Novelist Cathleen Schine has the gift of wearing her intellectuality lightly. Since 1983, she has launched one sharply comic novel after another — about mutating female friendships, academic pomposity, foolish old men who trade in their old wives for spiffier models, and grown children who fret over their aging parents. Schine enriches each of these modern scenarios with literary prototypes that include Gustave Flaubert, Jane Austen, Charles Darwin and Denis Diderot. The wonder is that none of these references weighs them down.
The Grammarians, Schine's 11th novel, is about two language-obsessed sisters — identical twins whose bible is Webster's New International Dictionary, Second Edition, which their adoring father, a philosophically inclined accountant who loathes numbers, buys for them when they are small.
Growing up in Larchmont, N.Y., the freakishly precocious redheads, Daphne and Laurel Wolfe, share a private language, a passion for abstruse words (like "oxters," meaning armpits) and a fascination with the nitty-gritty of English usage. Their intensity intimidates their mother, who encourages them to watch television, because "What kind of child befriends a dictionary and tries to take it to bed with her so it will have someone to talk to?" she asks. On rainy days, she entertains them with the soundtrack of My Fair Lady, which her "two little Professor Higginses" adopt as their family songbook. "Words, words, words, words!" they chant, along with "Why can't the English teach their children how to speak?"

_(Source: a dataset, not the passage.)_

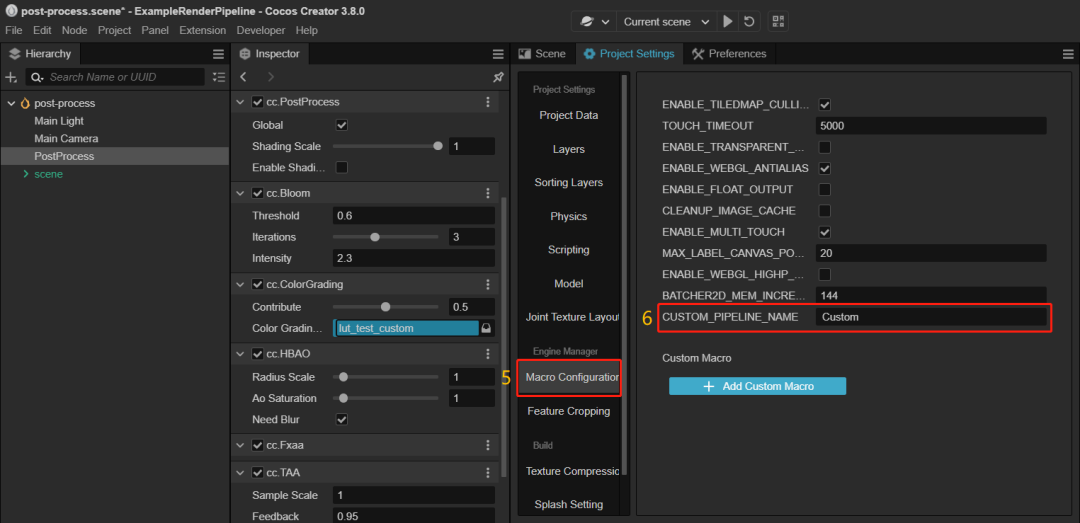This screenshot has height=523, width=1080.
Task: Click the Inspector back arrow
Action: point(245,77)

In relaying Daphne's and Laurel's life stories, The Grammarians diagrams the sentence that is twinhood. The girls branch out from identical outfits and inseparability to a mischievous switcheroo (à la Shakespeare) in which they swap jobs for a day, with lasting consequences. Competitiveness spreads like a toxic mold over their relationship. "You're a better me than I am," Laurel tells her sister after their job switch, before adding silently, "But I'm a better you than you are."
As both Wolfe twins find their calling writing about English grammar, the parallels with Esther Pauline "Eppie" Lederer and her twin sister, Pauline Esther "PoPo" Phillips — better known as the advice columnists Ann Landers and Abigail Van Buren — become more pronounced. Like Ann and Abby, Schine's twins are sticklers to a literal fault. They, too, feud publicly in their competing columns and suffer a lengthy estrangement. In a further nod to Ann and Abby, Schine names Daphne's daughter Prudence, after the Dear Prudence advice column formerly penned by Ann Landers' daughter, Margo Howard.
Daphne becomes "a language scold" dubbed the People's Pedant, while Laurel argues that informal English isn't wrong because language is a living, mutating organism. Their rift, nominally over divergent attitudes toward grammar and usage — defined by linguists as prescriptivism versus descriptivism — is really over carving separate identities. Schine conveys fond respect for both sisters, much as she empathized with both the grown-up children and the aging parents in her previous novel, They May Not Mean to, but They Do.
This isn't the first time Schine has nailed the push and pull of sister relationships: The Three Weissmanns of Westport (2010) was fueled in part by "sororal rage." But The Grammarians tackles tight kinship head-on and cleverly demonstrates how Laurel and Daphne embody the conflicting definitions of "twin" from Webster's cited in the novel's epigram: As a noun, it means a couple or a pair, while as a verb, it can mean to part, sever or sunder.
I should say that I may well be an ideal reader for this book. Or correct that: My sister and I, though not twins, may well be among its ideal readers, along with, perhaps, essayist Anne Fadiman, who has written memorably about restaurants in which she can't read the menu for the typos. But I'm sure there are a lot of us out there — irrepressible copy editors for whom the difference between "I only have six eggs" and "I have only six eggs" is the difference between poverty (nothing but six eggs!) and an omelet limited to six eggs. Among this book's many delights: Daphne's rant about the phrase "nearly ten women." Was that nine and a half women, she wonders, or nine and three-quarters?
While not as moving as Schine's last novel, The Grammarians is filled with delightful zingers. Each chapter is headed by a definition from Samuel Johnson's A Dictionary of the English Language. "Bookish," we learn from one of his entries, "is generally used contemptuously." This tale of twins who "elbow each other out of the way in the giant womb of the world" is smart, buoyant and bookish — in the best sense of the word.